Bug 2182397

Summary: RGW Metadata gone for ~20,000 buckets after RHCS 5.3 upgrade
Product: [Red Hat Storage] Red Hat Ceph Storage Reporter: Bipin Kunal <bkunal>
Component: RGWAssignee: Matt Benjamin (redhat) <mbenjamin>
Status: CLOSED DUPLICATE QA Contact: Madhavi Kasturi <mkasturi>
Severity: unspecified Docs Contact:
Priority: unspecified    
Version: 5.3CC: ceph-eng-bugs, cephqe-warriors
Target Milestone: ---   
Target Release: 6.0z1   
Hardware: Unspecified   
OS: Unspecified   
Whiteboard:
Fixed In Version: Doc Type: If docs needed, set a value
Doc Text:
Story Points: ---
Clone Of: Environment:
Last Closed: 2023-03-28 15:08:46 UTC Type: ---
Regression: --- Mount Type: ---
Documentation: --- CRM:
Verified Versions: Category: ---
oVirt Team: --- RHEL 7.3 requirements from Atomic Host:
Cloudforms Team: --- Target Upstream Version:
Embargoed:
Bug Depends On:    
Bug Blocks: 2174235    

Description Bipin Kunal 2023-03-28 14:25:41 UTC
This bug was initially created as a copy of Bug #2174235

I am copying this bug because: 



Description of problem:  RGW Metadata gone for ~20,000 buckets after RHCS 5.3 upgrade

As an example, we have this bucket:

    {
        "bucket": "wscnhpro-2-142-p",
        "num_shards": 1,
        "tenant": "",
        "zonegroup": "bc76b7c5-0b80-4c3e-b50f-cb6c0c6a752f",
        "placement_rule": "flash",
        "explicit_placement": {
            "data_pool": "",
            "data_extra_pool": "",
            "index_pool": ""
        },
        "id": "da1f0613-46b7-49fb-a853-c64192fb7f5b.2763177.114",
        "marker": "da1f0613-46b7-49fb-a853-c64192fb7f5b.2763177.114",
        "index_type": "Normal",
        "owner": "renachservice-storagebsa",
        "ver": "0#1",
        "master_ver": "0#0",
        "mtime": "2023-02-27T20:56:23.810068Z",
        "creation_time": "2021-05-19T16:10:46.301591Z",
        "max_marker": "0#",
        "usage": {},
        "bucket_quota": {
            "enabled": false,
            "check_on_raw": false,
            "max_size": -1,
            "max_size_kb": 0,
            "max_objects": -1
        }
    },

Please note

* The usage is empty braces, {}, which is usually indicative of a never used bucket
* The shard count is 1.
* The mtime is yesterday, just after or during the 4.3 to 5.3 upgrade
* The same pattern exists for about 20,000 buckets
* See the bucket stats output in Support Shell

And this:

[root@dfessrvbpcm00001 /]# rados -p i02.rgw.flash.index listomapkeys .dir.da1f0613-46b7-49fb-a853-c64192fb7f5b.2013442.245.1.0
{Gives no output}

But if they do this:

rados -p i02.rgw.flash.data ls | grep da1f0613-46b7-49fb-a853-c64192fb7f5b.2013442.245

They receive back millions of lines of data.
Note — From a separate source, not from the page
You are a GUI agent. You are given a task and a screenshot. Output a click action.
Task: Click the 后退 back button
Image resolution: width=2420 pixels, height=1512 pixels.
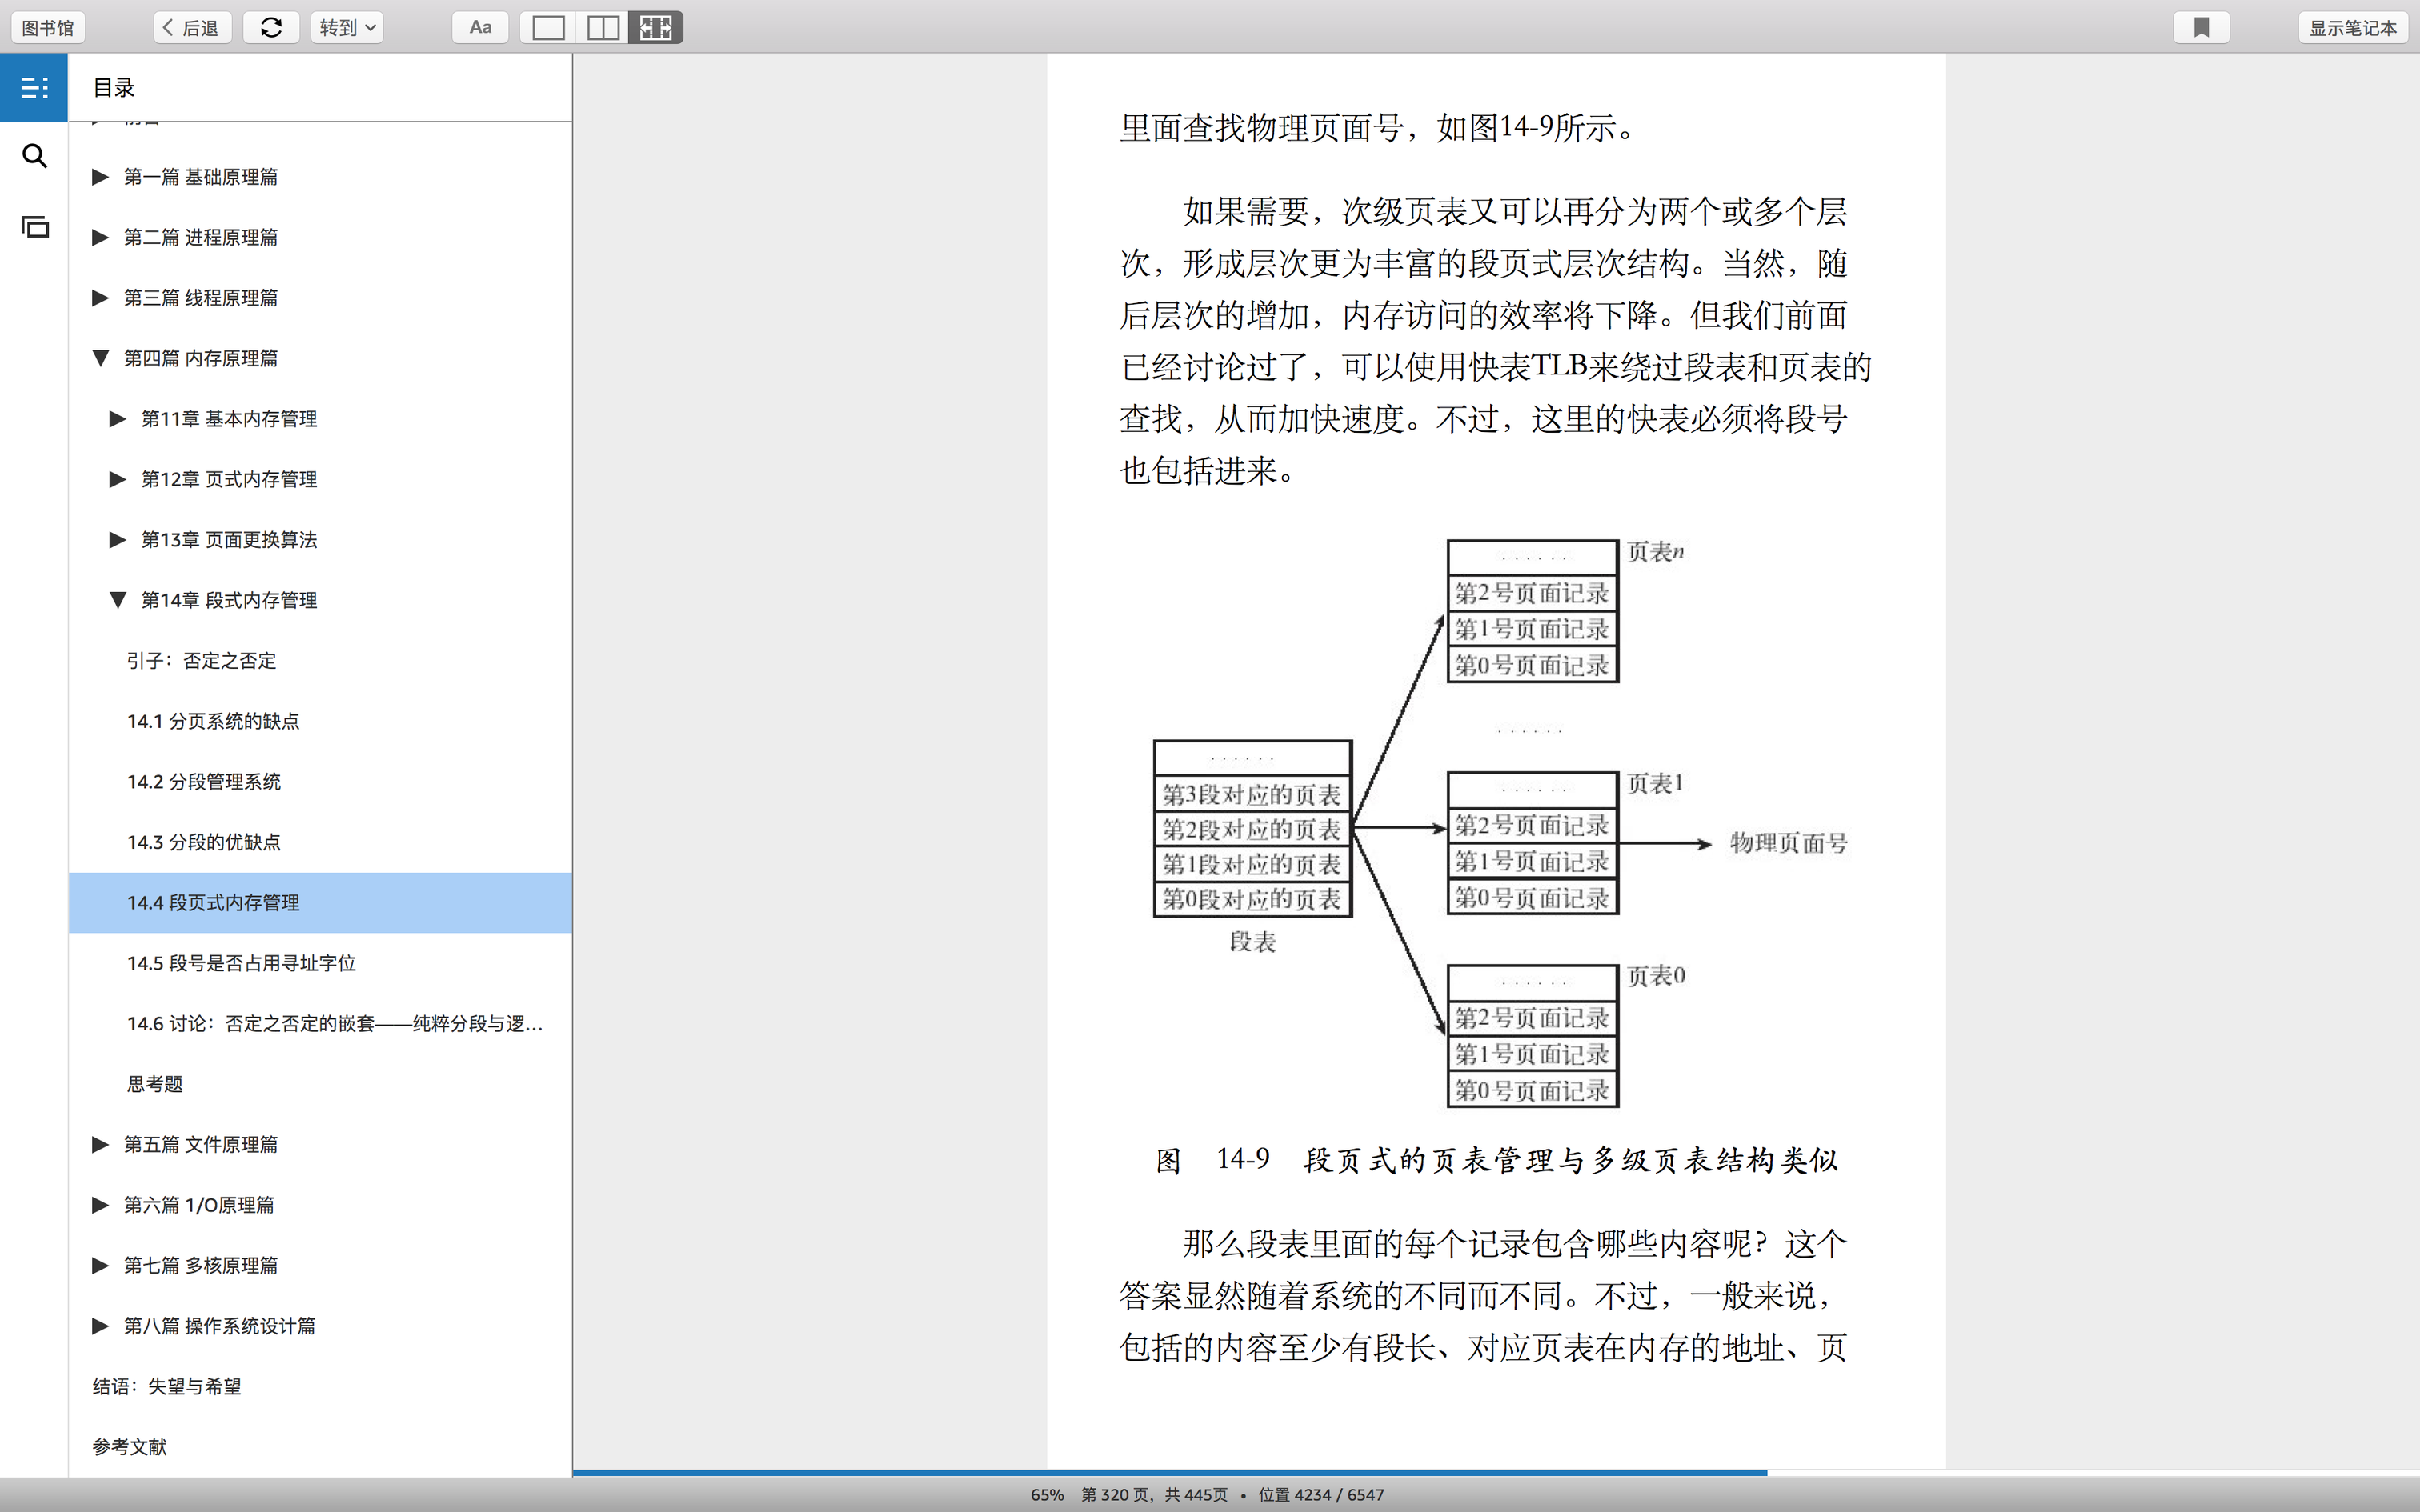[x=192, y=28]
Version-Release number of selected component (if applicable):

# ceph versions
{
    "mon": {
        "ceph version 16.2.10-94.el8cp (48ce8ed67474ea50f10c019b9445be7f49749d23) pacific (stable)": 3
    },
    "mgr": {
        "ceph version 16.2.10-94.el8cp (48ce8ed67474ea50f10c019b9445be7f49749d23) pacific (stable)": 3
    },
    "osd": {
        "ceph version 16.2.10-94.el8cp (48ce8ed67474ea50f10c019b9445be7f49749d23) pacific (stable)": 762
    },
    "mds": {
        "ceph version 16.2.10-94.el8cp (48ce8ed67474ea50f10c019b9445be7f49749d23) pacific (stable)": 2
    },
    "rgw": {
        "ceph version 16.2.10-94.el8cp (48ce8ed67474ea50f10c019b9445be7f49749d23) pacific (stable)": 7
    },
    "overall": {
        "ceph version 16.2.10-94.el8cp (48ce8ed67474ea50f10c019b9445be7f49749d23) pacific (stable)": 777
    }
}


How reproducible:


Steps to Reproduce:
1.
2.
3.

Actual results:


Expected results:  That the metadata would be intact


Additional info:  The site is essentially down and escalating to management, FYI.

Comment 2 Bipin Kunal 2023-03-28 15:08:46 UTC

*** This bug has been marked as a duplicate of bug 2175299 ***